Update the course descriptions from "For students interested" through "tunneling, and scattering.", writing "Schrödinger equation" wherever "Schrodinger Equation" appears.

Source extract
-- Opening Marker --
This course is designed to give you a quick review and understanding of traditional and modern synthetic reaction mechanisms and principles involving heterocyclic molecules. The course will primarily cover the synthesis and general reactivities of aromatic heterocyclic ring systems. Must have successfully completed Organic Chemistry II (CHEM 2420).

Studies the theory and application of instrumental techniques in solving organic structural problems. Topics include ultraviolet and infrared absorption spectroscopy, nuclear magnetic resonance, mass spectrometry, rotatory dispersion, and circular dichroism.

For students interested in the properties & phenomena of atomic, molecular, & nanoscale matter. The foundational ideas of quantum mechanics are introduced & tools for exact & approximate solutions of the Schrodinger Equation are developed. Model systems, such as particle in a box, harmonic oscillator, hydrogen atom, hydrogen ion & molecule, crystalline solids, as well as time-dependent phenomena, such as spectroscopy, tunneling, and scattering.

This course provides an introduction to statistical mechanics for graduate students or highly advanced undergraduates. The course begins with a review of thermodynamics and an introduction to the fundamental assumptions of equilibrium statistical mechanics, continues on to examine both non-interacting and interacting systems of interest, and finally introduces the basic concepts of non-equilibrium statistical mechanics.
-- Closing Marker --
[Source data]
-- Opening Marker --
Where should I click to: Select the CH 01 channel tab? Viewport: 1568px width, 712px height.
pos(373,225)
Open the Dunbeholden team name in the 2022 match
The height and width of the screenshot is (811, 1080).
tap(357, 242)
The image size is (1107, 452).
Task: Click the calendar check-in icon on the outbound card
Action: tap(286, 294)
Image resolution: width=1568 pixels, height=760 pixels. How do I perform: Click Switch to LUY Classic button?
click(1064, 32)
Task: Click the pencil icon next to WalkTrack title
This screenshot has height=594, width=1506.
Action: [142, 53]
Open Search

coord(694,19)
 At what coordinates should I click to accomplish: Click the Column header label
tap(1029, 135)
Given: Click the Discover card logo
-- Closing Marker --
Result for this exercise
For students interested in the properties & phenomena of atomic, molecular, & nanoscale matter. The foundational ideas of quantum mechanics are introduced & tools for exact & approximate solutions of the Schrödinger equation are developed. Model systems, such as particle in a box, harmonic oscillator, hydrogen atom, hydrogen ion & molecule, crystalline solids, as well as time-dependent phenomena, such as spectroscopy, tunneling, and scattering.